_PROBLEM DETAILS_:
Edit the material from its first line through the line containing "pyautogui.click(x=589, y=10)" by changing "Screen dimensions" to "Screen size", leaving everything else unchanged.

_EXERCISE DATA_:

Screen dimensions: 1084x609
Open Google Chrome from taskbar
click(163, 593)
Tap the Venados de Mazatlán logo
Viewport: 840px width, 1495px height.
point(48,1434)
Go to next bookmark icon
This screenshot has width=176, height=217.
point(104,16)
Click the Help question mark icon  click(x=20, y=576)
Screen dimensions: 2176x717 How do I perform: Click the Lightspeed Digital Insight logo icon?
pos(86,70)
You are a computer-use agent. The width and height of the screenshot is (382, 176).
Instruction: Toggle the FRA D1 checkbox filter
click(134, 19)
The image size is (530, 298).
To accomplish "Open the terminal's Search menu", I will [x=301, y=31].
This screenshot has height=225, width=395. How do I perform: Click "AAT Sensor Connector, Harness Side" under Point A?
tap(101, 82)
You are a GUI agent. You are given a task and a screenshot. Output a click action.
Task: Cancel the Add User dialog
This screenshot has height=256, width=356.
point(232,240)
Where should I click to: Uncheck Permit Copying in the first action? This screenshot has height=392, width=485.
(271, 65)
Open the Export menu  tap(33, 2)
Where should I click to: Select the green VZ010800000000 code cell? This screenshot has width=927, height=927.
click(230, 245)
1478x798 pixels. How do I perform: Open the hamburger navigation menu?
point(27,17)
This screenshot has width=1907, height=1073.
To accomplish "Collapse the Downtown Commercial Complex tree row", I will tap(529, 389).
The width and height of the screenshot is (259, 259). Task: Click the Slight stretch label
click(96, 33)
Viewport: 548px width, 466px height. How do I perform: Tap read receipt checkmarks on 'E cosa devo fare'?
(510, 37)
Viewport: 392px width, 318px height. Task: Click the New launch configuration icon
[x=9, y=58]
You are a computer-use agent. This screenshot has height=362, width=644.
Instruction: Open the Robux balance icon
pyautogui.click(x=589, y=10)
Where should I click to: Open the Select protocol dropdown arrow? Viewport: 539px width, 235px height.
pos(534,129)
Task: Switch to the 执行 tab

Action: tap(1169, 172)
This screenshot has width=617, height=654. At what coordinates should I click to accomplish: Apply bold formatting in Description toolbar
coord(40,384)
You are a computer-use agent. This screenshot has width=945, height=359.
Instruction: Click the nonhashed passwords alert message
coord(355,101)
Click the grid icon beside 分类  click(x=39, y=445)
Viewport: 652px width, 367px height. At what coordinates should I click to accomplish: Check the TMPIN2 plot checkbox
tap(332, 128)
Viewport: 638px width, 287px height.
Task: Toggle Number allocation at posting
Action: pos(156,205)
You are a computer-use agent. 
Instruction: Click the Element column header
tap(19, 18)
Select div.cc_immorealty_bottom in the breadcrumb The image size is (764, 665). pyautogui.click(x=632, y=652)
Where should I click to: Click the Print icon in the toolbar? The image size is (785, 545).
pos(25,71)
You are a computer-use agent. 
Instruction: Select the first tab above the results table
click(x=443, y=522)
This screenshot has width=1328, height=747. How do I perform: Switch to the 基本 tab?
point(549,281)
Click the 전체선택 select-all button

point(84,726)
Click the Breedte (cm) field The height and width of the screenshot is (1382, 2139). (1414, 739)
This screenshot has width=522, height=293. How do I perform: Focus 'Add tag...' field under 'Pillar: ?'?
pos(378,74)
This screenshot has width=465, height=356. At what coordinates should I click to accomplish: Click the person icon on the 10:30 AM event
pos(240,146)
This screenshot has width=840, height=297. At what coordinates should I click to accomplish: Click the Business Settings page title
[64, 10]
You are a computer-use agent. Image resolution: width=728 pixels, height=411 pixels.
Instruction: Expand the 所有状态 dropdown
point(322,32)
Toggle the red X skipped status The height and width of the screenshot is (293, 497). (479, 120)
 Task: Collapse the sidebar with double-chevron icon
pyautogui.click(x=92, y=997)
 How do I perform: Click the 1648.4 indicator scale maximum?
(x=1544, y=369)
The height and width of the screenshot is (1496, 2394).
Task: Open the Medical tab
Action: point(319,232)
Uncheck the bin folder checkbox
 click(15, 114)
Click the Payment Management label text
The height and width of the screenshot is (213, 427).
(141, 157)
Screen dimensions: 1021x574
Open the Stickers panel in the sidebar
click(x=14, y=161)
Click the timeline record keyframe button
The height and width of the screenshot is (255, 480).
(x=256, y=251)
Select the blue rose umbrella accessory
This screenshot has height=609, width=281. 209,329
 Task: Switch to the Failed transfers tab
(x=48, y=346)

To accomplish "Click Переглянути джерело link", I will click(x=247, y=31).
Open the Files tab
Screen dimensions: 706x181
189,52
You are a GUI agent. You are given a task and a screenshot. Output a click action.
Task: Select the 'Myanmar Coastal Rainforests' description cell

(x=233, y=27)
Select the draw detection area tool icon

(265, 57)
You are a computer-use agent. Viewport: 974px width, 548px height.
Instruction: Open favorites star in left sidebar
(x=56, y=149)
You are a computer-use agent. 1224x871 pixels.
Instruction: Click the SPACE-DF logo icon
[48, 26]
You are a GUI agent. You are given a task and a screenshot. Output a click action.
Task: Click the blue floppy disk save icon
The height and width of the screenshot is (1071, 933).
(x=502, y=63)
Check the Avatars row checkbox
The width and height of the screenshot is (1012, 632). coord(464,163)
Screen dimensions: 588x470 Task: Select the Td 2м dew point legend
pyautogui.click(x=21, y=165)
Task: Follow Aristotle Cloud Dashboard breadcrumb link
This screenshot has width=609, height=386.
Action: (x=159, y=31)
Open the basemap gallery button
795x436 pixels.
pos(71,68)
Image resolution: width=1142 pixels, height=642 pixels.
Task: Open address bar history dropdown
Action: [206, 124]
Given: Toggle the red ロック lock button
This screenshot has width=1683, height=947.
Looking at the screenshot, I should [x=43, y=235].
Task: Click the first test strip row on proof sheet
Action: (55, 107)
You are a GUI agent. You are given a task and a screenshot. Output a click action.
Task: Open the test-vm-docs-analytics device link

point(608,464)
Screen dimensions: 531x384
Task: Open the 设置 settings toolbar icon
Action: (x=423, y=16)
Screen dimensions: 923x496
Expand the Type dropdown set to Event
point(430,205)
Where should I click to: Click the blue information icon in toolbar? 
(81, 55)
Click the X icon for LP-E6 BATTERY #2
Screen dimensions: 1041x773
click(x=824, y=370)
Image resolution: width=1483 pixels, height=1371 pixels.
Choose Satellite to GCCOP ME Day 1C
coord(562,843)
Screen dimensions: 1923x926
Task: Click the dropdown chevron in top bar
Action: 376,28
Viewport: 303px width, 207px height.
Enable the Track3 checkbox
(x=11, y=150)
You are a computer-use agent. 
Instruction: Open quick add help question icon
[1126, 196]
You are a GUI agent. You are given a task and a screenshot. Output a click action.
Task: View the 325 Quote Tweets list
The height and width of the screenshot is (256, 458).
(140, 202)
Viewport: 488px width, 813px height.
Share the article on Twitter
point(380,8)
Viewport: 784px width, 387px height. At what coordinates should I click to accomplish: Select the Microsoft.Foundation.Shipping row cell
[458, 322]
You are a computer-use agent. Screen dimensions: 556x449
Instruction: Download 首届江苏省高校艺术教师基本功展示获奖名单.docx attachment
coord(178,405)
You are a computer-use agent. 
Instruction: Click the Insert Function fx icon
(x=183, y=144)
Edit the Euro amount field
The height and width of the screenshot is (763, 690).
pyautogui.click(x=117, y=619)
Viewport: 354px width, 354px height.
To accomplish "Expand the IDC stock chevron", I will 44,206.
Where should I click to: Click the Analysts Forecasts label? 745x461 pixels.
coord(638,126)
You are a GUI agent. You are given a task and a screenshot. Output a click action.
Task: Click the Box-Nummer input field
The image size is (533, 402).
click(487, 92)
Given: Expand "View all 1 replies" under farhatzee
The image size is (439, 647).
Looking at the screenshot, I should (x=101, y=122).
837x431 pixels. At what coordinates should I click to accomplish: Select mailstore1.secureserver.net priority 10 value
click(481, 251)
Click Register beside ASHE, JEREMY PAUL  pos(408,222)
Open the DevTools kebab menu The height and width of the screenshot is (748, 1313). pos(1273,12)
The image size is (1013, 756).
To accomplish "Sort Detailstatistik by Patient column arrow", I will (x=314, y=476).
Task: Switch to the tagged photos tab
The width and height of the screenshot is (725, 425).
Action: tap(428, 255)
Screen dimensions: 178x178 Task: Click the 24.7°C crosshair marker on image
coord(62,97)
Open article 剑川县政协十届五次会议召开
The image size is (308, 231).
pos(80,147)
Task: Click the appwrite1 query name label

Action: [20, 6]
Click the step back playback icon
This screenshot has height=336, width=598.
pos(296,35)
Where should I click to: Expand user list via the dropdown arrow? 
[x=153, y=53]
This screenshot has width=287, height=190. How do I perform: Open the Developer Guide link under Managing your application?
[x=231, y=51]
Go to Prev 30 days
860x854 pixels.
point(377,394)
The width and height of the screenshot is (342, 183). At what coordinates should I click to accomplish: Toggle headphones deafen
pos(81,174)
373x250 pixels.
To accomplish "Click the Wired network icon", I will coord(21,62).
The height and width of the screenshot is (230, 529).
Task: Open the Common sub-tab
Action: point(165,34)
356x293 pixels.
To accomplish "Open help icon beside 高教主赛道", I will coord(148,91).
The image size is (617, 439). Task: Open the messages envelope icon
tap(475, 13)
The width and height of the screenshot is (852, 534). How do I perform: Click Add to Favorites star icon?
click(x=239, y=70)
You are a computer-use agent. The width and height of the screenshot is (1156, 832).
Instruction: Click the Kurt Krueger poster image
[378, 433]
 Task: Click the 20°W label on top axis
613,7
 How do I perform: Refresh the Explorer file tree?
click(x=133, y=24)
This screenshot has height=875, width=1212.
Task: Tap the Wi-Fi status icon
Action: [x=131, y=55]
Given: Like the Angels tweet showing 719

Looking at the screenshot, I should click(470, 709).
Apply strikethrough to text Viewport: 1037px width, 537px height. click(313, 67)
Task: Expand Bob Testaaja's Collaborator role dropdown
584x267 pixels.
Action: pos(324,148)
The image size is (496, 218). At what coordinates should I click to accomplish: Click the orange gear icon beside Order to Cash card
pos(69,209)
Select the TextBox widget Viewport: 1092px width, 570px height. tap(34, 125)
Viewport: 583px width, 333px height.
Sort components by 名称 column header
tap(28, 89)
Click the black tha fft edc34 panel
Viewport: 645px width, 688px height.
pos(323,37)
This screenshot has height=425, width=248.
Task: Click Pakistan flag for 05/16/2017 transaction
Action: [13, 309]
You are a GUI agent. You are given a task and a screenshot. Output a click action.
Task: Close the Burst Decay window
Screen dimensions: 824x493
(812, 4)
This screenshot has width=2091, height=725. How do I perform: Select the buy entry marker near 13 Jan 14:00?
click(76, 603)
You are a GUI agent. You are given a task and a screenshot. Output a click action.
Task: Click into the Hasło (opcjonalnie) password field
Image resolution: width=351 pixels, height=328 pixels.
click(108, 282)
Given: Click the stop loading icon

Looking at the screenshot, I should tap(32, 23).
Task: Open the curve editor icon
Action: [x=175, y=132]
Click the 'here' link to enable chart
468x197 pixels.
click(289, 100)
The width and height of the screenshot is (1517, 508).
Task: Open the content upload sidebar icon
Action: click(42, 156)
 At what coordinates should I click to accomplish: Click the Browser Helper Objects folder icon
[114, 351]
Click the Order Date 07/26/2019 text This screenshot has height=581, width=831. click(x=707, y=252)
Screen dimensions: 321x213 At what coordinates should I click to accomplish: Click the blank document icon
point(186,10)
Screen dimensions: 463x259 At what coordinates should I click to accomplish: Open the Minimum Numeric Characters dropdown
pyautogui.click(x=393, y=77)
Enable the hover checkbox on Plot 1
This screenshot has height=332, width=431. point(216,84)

_FULL RESPONSE_:
Screen size: 1084x609
Open Google Chrome from taskbar
click(163, 593)
Tap the Venados de Mazatlán logo
Viewport: 840px width, 1495px height.
point(48,1434)
Go to next bookmark icon
This screenshot has width=176, height=217.
point(104,16)
Click the Help question mark icon  click(x=20, y=576)
Screen size: 2176x717 How do I perform: Click the Lightspeed Digital Insight logo icon?
pos(86,70)
You are a computer-use agent. The width and height of the screenshot is (382, 176).
Instruction: Toggle the FRA D1 checkbox filter
click(134, 19)
The image size is (530, 298).
To accomplish "Open the terminal's Search menu", I will [x=301, y=31].
This screenshot has height=225, width=395. How do I perform: Click "AAT Sensor Connector, Harness Side" under Point A?
tap(101, 82)
You are a GUI agent. You are given a task and a screenshot. Output a click action.
Task: Cancel the Add User dialog
This screenshot has height=256, width=356.
point(232,240)
Where should I click to: Uncheck Permit Copying in the first action? This screenshot has height=392, width=485.
(271, 65)
Open the Export menu  tap(33, 2)
Where should I click to: Select the green VZ010800000000 code cell? This screenshot has width=927, height=927.
click(230, 245)
1478x798 pixels. How do I perform: Open the hamburger navigation menu?
point(27,17)
This screenshot has width=1907, height=1073.
To accomplish "Collapse the Downtown Commercial Complex tree row", I will tap(529, 389).
The width and height of the screenshot is (259, 259). Task: Click the Slight stretch label
click(96, 33)
Viewport: 548px width, 466px height. How do I perform: Tap read receipt checkmarks on 'E cosa devo fare'?
(510, 37)
Viewport: 392px width, 318px height. Task: Click the New launch configuration icon
[x=9, y=58]
You are a computer-use agent. This screenshot has height=362, width=644.
Instruction: Open the Robux balance icon
pyautogui.click(x=589, y=10)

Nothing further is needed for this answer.